## Set problem 1
In the research group page below, rewrite the passage between "Word histories are" and "the Etymological Wordnet.", inclusive, changing "command-line utility" to "terminal program".

## Extract to read
Columbia's Group for Experimental Methods in the Humanities
about events impact projects lab-culture people

We are a group of literary scholars, sociologists of knowledge, and information designers interested in experimenting with distant reading, lateral reading, cultural analytics, digital philology, micro- and macro-analysis, and textual trans-mediation. We believe that the humanities are not just a set of values or theories, they offer a way of enacting change in the world: from the creation of taxonomies, to knowledge design, material history, and large-scale text analysis. This research cluster therefore showcases new research methods, which complement traditional practices of deep thought and contextual reflection with a robust sense of making and doing.


» Middlemarch Critical Histories

  • Jonathan Reeve
  • Milan Terlunen
  • Sierra Eckert

(The main project page may be found here, via the XPMethod GitHub Organization.)

Text reuse detection technology and approximate text matching have made possible the large-scale computational identification of intertextuality. These technologies have often been used in plagiarism detection and in studies of journalistic text reuse. Fewer studies, however, have applied these methods to humanities research. We present a method for quantifying the critical reception history of a source text by analyzing the precise location, density and chronology of its citations.


» Macro-Etymological Textual Analysis

  • Jonathan Reeve

Word histories are correlated strongly with the tone and genre of a text. When a writer chooses the word “enchantment” instead of “spell,” or “inquire” instead of “ask,” this decision may indicate, to some degree, the speaker’s mode, dialect, or level of formality. These modes may be then be measured by quantifying the aggregated etymology of an entire text. The Macro-Etymological Analyzer is a command-line utility, written in Python, that quantifies the etymologies of a text using the Etymological Wordnet.


» Jail of Mountjoy graphic

  • Casey Michael Henry

Finnegans Wake is a text marked by music, yet this simple fact has long been obscured by the forbidding layering of Joyce’s prose. A book that should be appreciated for its lyrical assonance and rhythms has become a notorious symbol for impenetrability and displeasure. Anyone who has heard Joyce read the “Anna Livia Plurabelle” section can appreciate the Wake’s integral aural component. Anyone appreciating Joyce’s penchant for bawdy limericks and coarse double-entendre (such as naming a book of poetry, Chamber Music, after the “music” of a chamber pot) can understand his link to unconventional music.

Roland McHugh’s Annotations to Finnegans Wake suggests a structural relationship between Joyce’s musicality and referentiality through its spatial arrangement, such that each page resembles sheet music. My project, Jail of Mountjoy, takes this sonic understanding one step further by “playing” indicative sections of these annotations as music. This is accomplished by aligning different categories of reference to respective octaves–e.g. “Professional Jargon,” “Linguistic [Taxonomic],” “Linguistic [Categorical],” and so on. Then, sections are processed through a synthesizer to allow users to hear both the level of linguistic depth and type of reference indicated, while synchronized visual animations keep one situated in the text.

Text and element pointing records:
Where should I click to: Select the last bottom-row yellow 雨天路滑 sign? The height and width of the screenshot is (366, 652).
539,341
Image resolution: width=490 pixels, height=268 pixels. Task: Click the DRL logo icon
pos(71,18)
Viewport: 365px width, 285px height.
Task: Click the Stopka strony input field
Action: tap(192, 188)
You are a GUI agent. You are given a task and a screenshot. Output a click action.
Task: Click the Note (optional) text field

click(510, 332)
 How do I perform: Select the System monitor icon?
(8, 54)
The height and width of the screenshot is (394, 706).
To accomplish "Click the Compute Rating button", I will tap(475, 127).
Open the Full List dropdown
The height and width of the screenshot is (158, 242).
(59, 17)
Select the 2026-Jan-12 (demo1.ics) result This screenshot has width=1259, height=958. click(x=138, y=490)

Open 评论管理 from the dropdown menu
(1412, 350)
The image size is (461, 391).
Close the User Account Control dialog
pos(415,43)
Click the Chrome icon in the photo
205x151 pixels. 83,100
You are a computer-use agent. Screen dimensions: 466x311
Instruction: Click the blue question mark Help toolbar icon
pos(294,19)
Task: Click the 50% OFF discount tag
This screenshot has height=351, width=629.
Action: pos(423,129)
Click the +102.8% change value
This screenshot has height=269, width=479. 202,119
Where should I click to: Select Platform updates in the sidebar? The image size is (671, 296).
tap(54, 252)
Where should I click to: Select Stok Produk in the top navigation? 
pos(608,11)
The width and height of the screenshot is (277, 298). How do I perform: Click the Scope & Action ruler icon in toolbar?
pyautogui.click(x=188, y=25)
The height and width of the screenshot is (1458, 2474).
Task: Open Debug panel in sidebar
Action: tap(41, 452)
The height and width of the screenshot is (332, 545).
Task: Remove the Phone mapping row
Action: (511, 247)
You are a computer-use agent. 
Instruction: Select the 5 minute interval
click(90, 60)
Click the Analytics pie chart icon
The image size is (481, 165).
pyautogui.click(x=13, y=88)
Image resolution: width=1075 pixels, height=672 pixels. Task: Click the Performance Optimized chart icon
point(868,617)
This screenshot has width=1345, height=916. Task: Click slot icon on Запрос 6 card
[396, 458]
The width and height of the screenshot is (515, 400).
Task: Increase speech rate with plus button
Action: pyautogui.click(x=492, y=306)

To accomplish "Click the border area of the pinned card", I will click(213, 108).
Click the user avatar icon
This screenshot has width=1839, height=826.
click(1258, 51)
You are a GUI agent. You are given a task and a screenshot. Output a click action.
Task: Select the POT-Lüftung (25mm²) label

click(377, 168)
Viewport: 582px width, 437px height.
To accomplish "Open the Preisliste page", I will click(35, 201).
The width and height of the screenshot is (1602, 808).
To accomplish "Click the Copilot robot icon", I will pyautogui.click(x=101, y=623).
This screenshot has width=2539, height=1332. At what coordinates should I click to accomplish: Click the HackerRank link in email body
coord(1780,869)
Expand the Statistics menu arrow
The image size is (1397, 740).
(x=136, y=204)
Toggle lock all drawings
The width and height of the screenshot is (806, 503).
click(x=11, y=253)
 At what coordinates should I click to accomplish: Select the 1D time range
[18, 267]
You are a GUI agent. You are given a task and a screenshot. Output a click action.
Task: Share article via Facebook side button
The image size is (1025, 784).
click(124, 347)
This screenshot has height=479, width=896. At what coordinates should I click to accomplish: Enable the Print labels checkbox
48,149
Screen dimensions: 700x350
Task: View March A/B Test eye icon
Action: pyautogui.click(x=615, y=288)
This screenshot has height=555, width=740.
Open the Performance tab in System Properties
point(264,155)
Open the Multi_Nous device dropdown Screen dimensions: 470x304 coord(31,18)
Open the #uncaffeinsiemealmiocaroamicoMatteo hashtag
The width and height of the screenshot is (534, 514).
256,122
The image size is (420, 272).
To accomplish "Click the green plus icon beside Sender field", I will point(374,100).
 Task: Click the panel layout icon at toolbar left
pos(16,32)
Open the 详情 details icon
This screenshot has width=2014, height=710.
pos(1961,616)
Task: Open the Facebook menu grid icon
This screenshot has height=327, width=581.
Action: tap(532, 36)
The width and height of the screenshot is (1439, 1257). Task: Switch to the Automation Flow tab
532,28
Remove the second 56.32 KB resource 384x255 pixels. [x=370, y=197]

## Set problem 2
Copy out the lines of the records between the lines holding "will click(213, 108)." and "pos(1961,616)", inclusive.

## Output 1
Word histories are correlated strongly with the tone and genre of a text. When a writer chooses the word “enchantment” instead of “spell,” or “inquire” instead of “ask,” this decision may indicate, to some degree, the speaker’s mode, dialect, or level of formality. These modes may be then be measured by quantifying the aggregated etymology of an entire text. The Macro-Etymological Analyzer is a terminal program, written in Python, that quantifies the etymologies of a text using the Etymological Wordnet.

## Output 2
To accomplish "Click the border area of the pinned card", I will click(213, 108).
Click the user avatar icon
This screenshot has width=1839, height=826.
click(1258, 51)
You are a GUI agent. You are given a task and a screenshot. Output a click action.
Task: Select the POT-Lüftung (25mm²) label

click(377, 168)
Viewport: 582px width, 437px height.
To accomplish "Open the Preisliste page", I will click(35, 201).
The width and height of the screenshot is (1602, 808).
To accomplish "Click the Copilot robot icon", I will pyautogui.click(x=101, y=623).
This screenshot has width=2539, height=1332. At what coordinates should I click to accomplish: Click the HackerRank link in email body
coord(1780,869)
Expand the Statistics menu arrow
The image size is (1397, 740).
(x=136, y=204)
Toggle lock all drawings
The width and height of the screenshot is (806, 503).
click(x=11, y=253)
 At what coordinates should I click to accomplish: Select the 1D time range
[18, 267]
You are a GUI agent. You are given a task and a screenshot. Output a click action.
Task: Share article via Facebook side button
The image size is (1025, 784).
click(124, 347)
This screenshot has height=479, width=896. At what coordinates should I click to accomplish: Enable the Print labels checkbox
48,149
Screen dimensions: 700x350
Task: View March A/B Test eye icon
Action: pyautogui.click(x=615, y=288)
This screenshot has height=555, width=740.
Open the Performance tab in System Properties
point(264,155)
Open the Multi_Nous device dropdown Screen dimensions: 470x304 coord(31,18)
Open the #uncaffeinsiemealmiocaroamicoMatteo hashtag
The width and height of the screenshot is (534, 514).
256,122
The image size is (420, 272).
To accomplish "Click the green plus icon beside Sender field", I will point(374,100).
 Task: Click the panel layout icon at toolbar left
pos(16,32)
Open the 详情 details icon
This screenshot has width=2014, height=710.
pos(1961,616)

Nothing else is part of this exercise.